▶ [Exercise prompt]:
List every character class named in the forum discussion of feats, once each.

* start Text excerpt *

My personal line for "this feat violates an important constraint on PC/party strength" is probably somewhere between Alert and Lucky on this list.

Related question: what feats do you consider "must takes" purely for power reasons, not because they enable a character concept?
Is the list generated by that question different from the list generated by the question above?

animorte
2022-07-09, 12:43 PM
If a class feature or spell can easily replicate one of these Feats, I don't think it's too strong.

In the case of Lucky, it is widely considered one of the strongest in the game as it almost resembles a Legendary Resistance. D&D's get-out-of-jail-free card, so to speak.

Alert, on the other hand, is seen in several subclasses that allow you to add different ability stats to your initiative. The matter here is that going first can be extremely decisive.

Keen Mind, something we don't have to get into because it has greater prerequisites to function properly, can be powerful.

RogueJK
2022-07-09, 12:44 PM
Related question: what feats do you consider "must takes" purely for power reasons, not because they enable a character concept?


Warcaster/Resilient CON on any primary caster. This one is downright mandatory, except in a few cases, like a Sorcerer/Artificer who already is proficient in CON saves, a Warlock with access to Eldritch Mind, or a multiclass caster that started out with a Fighter dip.


Also Fey Touched (or occasionally Shadow Touched) on a caster with an odd casting stat and no need to also round up a second odd stat or set themselves up for a second half-feat. Even more impactful on Warlocks and half-casters, to boost their limited casting.


And Elven Accuracy, if they qualify racially, have an odd DEX or casting stat, and will frequently be making qualifying attack rolls. (Clerics need not apply.)

* end Text excerpt *
* start Supplied information *

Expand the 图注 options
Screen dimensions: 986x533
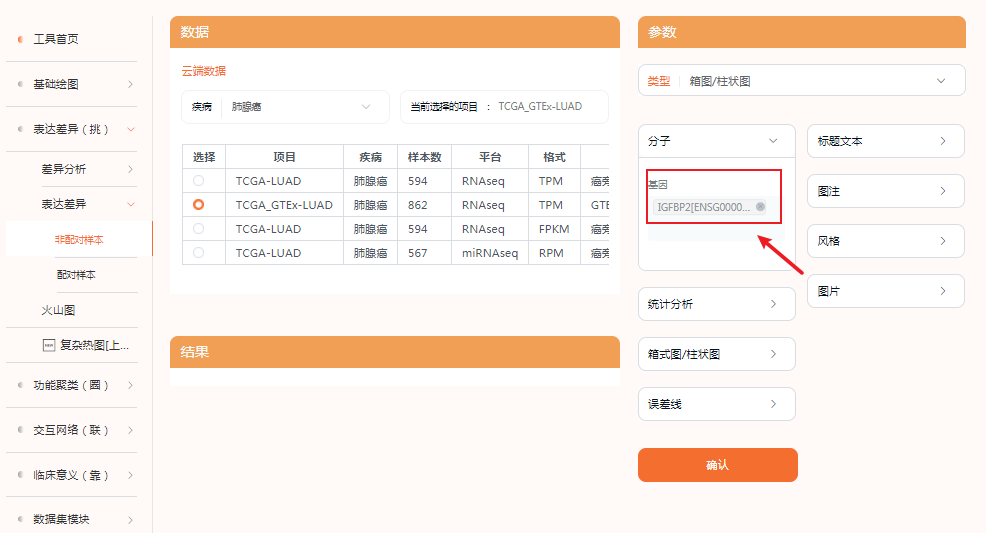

* end Supplied information *

▶ [Result]:
Sorcerer, Artificer, Warlock, Fighter, Cleric